Amusement park ranger

Amusement park ranger


The latest happenings at Disney, Universal Orlando, SeaWorld and other Central Florida attractions.

Side note: my transcription service refers to Josh D’Amaro as “Josh Tomorrow” and that’s so wrong and yet so right.

Kennedy Space Center Visitor Complex has joined the Loungefly set.

The Brevard County attraction now offers three NASA products from the company, which it bills as “the fan fashion retailer of choice.” You may have seen their Disney-related products, which are basically themed around characters, rides, and even theme park foods.

For the visitor complex are a backpack, shoulder bag and wallet in white space suit designs on the outside.
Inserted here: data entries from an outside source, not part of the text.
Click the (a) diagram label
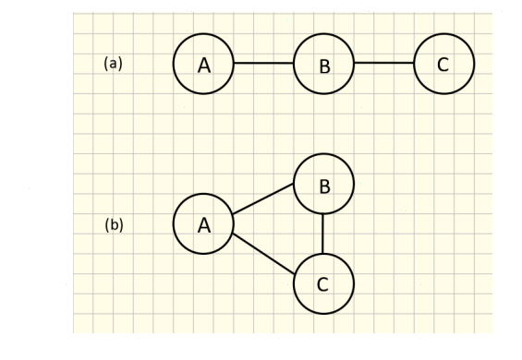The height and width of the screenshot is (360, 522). click(113, 64)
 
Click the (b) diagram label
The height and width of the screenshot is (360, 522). click(114, 224)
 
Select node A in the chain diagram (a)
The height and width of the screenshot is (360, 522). click(203, 64)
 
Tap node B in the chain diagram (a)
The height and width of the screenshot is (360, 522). click(323, 64)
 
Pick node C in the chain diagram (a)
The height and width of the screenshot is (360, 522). click(443, 64)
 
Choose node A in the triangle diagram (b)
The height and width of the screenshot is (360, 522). click(203, 223)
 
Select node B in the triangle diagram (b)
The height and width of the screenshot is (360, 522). click(323, 184)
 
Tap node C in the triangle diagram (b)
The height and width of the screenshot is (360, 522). click(323, 283)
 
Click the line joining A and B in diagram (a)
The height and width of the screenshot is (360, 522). click(263, 64)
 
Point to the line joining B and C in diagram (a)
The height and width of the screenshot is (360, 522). click(383, 64)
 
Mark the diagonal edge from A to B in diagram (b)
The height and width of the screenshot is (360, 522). click(263, 198)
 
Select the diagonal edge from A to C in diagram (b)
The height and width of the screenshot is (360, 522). click(263, 254)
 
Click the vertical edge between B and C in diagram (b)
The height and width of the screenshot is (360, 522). click(323, 234)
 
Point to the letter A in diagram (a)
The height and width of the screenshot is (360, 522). click(204, 65)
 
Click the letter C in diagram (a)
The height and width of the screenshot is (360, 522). click(443, 65)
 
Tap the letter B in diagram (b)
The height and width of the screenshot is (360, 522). click(324, 187)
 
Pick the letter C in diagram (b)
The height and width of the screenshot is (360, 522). click(322, 285)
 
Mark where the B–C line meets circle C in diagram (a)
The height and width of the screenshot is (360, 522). click(414, 64)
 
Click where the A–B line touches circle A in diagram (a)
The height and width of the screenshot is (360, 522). click(234, 64)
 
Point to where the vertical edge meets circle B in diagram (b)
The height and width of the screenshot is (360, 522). click(323, 213)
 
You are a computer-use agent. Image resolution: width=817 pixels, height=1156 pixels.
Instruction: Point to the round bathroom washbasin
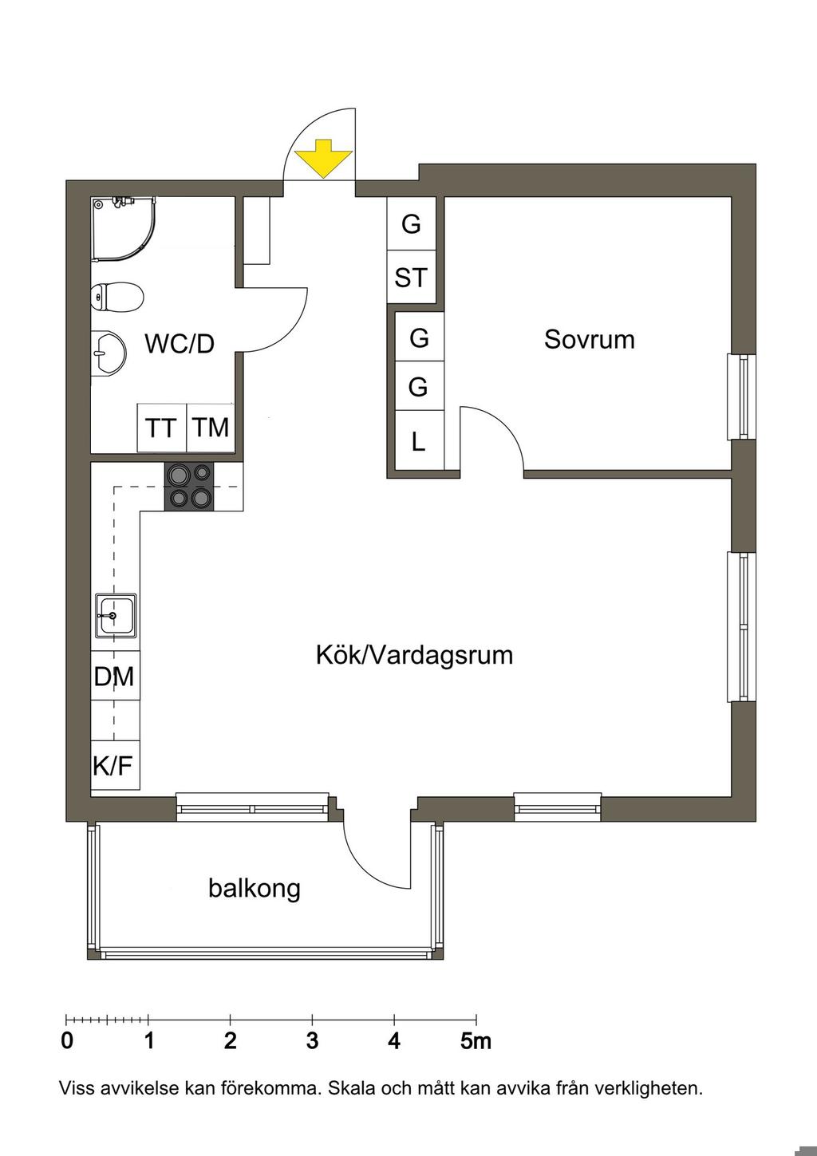pyautogui.click(x=108, y=352)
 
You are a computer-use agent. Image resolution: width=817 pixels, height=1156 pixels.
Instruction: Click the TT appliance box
pyautogui.click(x=161, y=428)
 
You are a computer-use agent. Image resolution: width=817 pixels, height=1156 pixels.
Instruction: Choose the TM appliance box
pyautogui.click(x=211, y=428)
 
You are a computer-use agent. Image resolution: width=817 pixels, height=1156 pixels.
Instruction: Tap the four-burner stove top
pyautogui.click(x=190, y=487)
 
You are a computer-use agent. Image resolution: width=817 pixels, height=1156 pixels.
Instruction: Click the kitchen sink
pyautogui.click(x=116, y=615)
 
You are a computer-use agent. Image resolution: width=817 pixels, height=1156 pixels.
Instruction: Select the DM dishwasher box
pyautogui.click(x=115, y=677)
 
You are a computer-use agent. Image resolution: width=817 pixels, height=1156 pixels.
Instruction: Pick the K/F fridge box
pyautogui.click(x=113, y=766)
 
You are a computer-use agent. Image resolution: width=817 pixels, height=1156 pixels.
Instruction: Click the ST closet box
pyautogui.click(x=411, y=278)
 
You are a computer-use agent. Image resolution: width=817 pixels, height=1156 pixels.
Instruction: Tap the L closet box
pyautogui.click(x=419, y=441)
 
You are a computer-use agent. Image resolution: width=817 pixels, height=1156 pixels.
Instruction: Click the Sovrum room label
pyautogui.click(x=590, y=339)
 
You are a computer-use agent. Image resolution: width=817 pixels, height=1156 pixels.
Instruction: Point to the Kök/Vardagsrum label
pyautogui.click(x=414, y=655)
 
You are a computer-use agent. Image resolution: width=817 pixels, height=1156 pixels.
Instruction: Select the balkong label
pyautogui.click(x=255, y=887)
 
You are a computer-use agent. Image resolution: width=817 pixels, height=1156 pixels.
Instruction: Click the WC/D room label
pyautogui.click(x=180, y=344)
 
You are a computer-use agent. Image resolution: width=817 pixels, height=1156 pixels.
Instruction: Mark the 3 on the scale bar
pyautogui.click(x=312, y=1041)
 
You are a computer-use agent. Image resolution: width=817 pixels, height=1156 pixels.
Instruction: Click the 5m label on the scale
pyautogui.click(x=476, y=1041)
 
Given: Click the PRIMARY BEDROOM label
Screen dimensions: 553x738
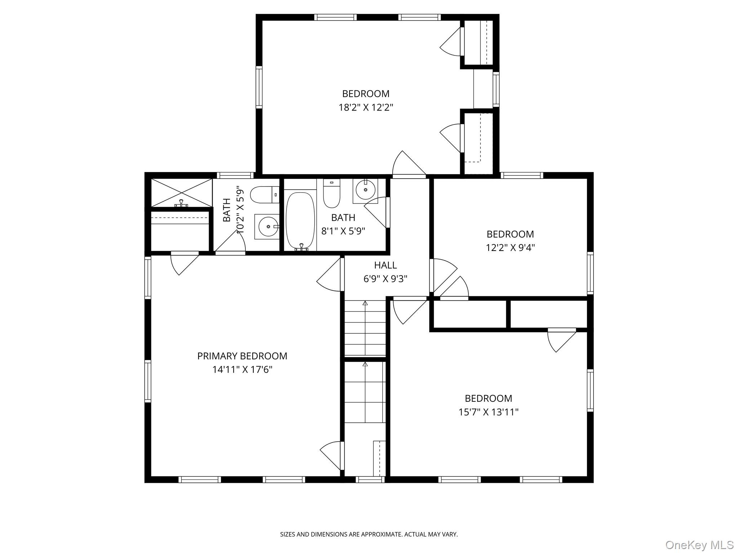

The NASA symbol – the meatball – is on the lining and the zipper.

Prices range from $40 to $85, and items can be purchased from the World’s Largest Space Shop in the complex or online at

A quick zip through upcoming options.

  • It’s the first weekend of the Epcot International Food & Garden Festival and its Eat to the Beat concerts.
  • The full blown Festival of the Lion King returns to Disney’s Animal Kingdom on Saturday.
  • The Electric Ocean event will rotate nightly at SeaWorld Orlando and the Awe Summer activities will continue at Legoland Florida.
  • The Orange County Regional History Center hosts Fun in the Sun-themed Sensory Sunday with hands-on activities.
  • The Orlando Science Center is holding Webb Telescope Telescope Day Saturday, marking the release of the telescope’s historic first photos.